• _Texte source_
......

Ce disque aurait pu sortir dans les années 70 , comme en 2010 . Il est inclassable , éclectique , dérangeant et envoutant. Les influences sont multiples, les textes déchirants . Mojo Pin et Dream Brother alternent sonorités orientales et envolées à la Led Zeppelin . Les deux morceaux nous parlent du manque . Vide amoureux pour le premier , douleur de l'absence que l'on est prêt à apaiser par tous les moyens , même illusoires . Manque du père dans le deuxième , sans lequel on comprend qu'il a été si difficile de grandir .
Arrangements sophistiqués dans Last Goodbye , le même thème , celui de la rupture , que Lover you should have come over , une jolie balade triste introduite par quelques notes émouvantes d'orgue , comme pour préfigurer les funérailles d'un amour qu'on n'a pas su garder .
Dans le bizarre So real , il nous raconte un rêve , et le rageur Eternal Life épingle la bêtise humaine , le racisme , et pourtant redit l'espoir en l'humanité et l'amour du prochain .
Les reprises enfin , Jeff n'a pas de scrupules à s'approprier le répertoire des grands , et comme il a raison ! Corpus Christi Carol , de Benjamin Britten , Lilac Wine de Nina Simone , Hallelujah de Léonard Cohen , autant d'hommages à ceux qu'il admire , il apporte sa touche personnelle , ne dénature pas les chansons mais leur imprime sa marque , une émotivité et une fragilité totalement assumées .
Enfin , le titre Grace . J'avoue que c'est ma préférée , la chanson à l'origine de mon coup de foudre . C'est une chanson d'une incroyable subtilité , un crescendo , une montée en puissance , la guitare , la voix , tout se mêle jusqu'au final si intense qu'on retient son souffle . Sur scène , c'est la chanson qu'il interprétait le mieux , parce qu'il y avait beaucoup de lui , de sa vulnérabilité et de sa force . On pourrait penser à la première lecture que c'est une chanson sombre , sur la tentation de la mort . Jeff en a plusieurs fois donné une toute autre explication : pour lui , c'est une célèbration de la force de l'amour , qui donne toutes les audaces , parce qu'on a plus peur de rien , même pas de la mort . Il a écrit ce texte au moment où il s'apprêtait à quitter sa Californie natale pour New-York , parce qu'une femme qui l'aimait l'y attendait.

......

• _Consigne_
Reproduisez fidèlement le passage de la critique du disque qui commence par « Arrangements sophistiqués dans » et se poursuit jusqu'à « totalement assumées . ». La liste placée ici n'a aucun rôle dans cet exercice.

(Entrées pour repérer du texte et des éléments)
......

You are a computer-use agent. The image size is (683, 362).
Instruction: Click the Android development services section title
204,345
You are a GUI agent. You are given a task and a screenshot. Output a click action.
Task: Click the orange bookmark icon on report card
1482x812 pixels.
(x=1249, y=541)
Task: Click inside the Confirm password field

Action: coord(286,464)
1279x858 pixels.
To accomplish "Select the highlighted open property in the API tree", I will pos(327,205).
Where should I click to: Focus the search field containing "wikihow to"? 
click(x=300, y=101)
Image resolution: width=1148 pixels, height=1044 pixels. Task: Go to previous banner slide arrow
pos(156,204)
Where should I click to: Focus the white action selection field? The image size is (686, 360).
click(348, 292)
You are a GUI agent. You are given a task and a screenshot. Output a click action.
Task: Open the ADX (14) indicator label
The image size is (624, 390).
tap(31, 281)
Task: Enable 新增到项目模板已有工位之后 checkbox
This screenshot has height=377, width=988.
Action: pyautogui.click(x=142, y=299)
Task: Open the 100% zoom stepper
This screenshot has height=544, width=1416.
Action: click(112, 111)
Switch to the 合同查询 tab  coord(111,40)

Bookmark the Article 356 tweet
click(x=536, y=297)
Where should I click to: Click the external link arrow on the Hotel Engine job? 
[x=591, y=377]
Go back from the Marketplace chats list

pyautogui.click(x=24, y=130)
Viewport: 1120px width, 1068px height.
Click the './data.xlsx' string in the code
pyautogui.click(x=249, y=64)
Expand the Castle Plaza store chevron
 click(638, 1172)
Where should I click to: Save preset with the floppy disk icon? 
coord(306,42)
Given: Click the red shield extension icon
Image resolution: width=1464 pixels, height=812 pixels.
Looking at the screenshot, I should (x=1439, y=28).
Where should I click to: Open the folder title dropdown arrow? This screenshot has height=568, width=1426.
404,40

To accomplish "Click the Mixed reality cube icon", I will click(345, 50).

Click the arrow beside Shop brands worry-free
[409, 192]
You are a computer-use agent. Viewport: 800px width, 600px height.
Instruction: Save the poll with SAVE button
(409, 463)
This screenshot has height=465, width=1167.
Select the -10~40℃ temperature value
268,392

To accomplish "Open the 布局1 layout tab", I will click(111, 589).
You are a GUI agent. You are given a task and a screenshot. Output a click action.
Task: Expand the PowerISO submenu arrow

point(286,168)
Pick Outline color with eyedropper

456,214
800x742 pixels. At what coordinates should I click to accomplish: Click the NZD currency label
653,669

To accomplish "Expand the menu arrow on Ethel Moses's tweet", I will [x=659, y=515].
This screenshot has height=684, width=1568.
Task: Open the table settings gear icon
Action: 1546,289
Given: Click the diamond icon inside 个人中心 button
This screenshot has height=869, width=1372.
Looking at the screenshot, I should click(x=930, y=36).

......

• _Voici la réponse_
Arrangements sophistiqués dans Last Goodbye , le même thème , celui de la rupture , que Lover you should have come over , une jolie balade triste introduite par quelques notes émouvantes d'orgue , comme pour préfigurer les funérailles d'un amour qu'on n'a pas su garder .
Dans le bizarre So real , il nous raconte un rêve , et le rageur Eternal Life épingle la bêtise humaine , le racisme , et pourtant redit l'espoir en l'humanité et l'amour du prochain .
Les reprises enfin , Jeff n'a pas de scrupules à s'approprier le répertoire des grands , et comme il a raison ! Corpus Christi Carol , de Benjamin Britten , Lilac Wine de Nina Simone , Hallelujah de Léonard Cohen , autant d'hommages à ceux qu'il admire , il apporte sa touche personnelle , ne dénature pas les chansons mais leur imprime sa marque , une émotivité et une fragilité totalement assumées .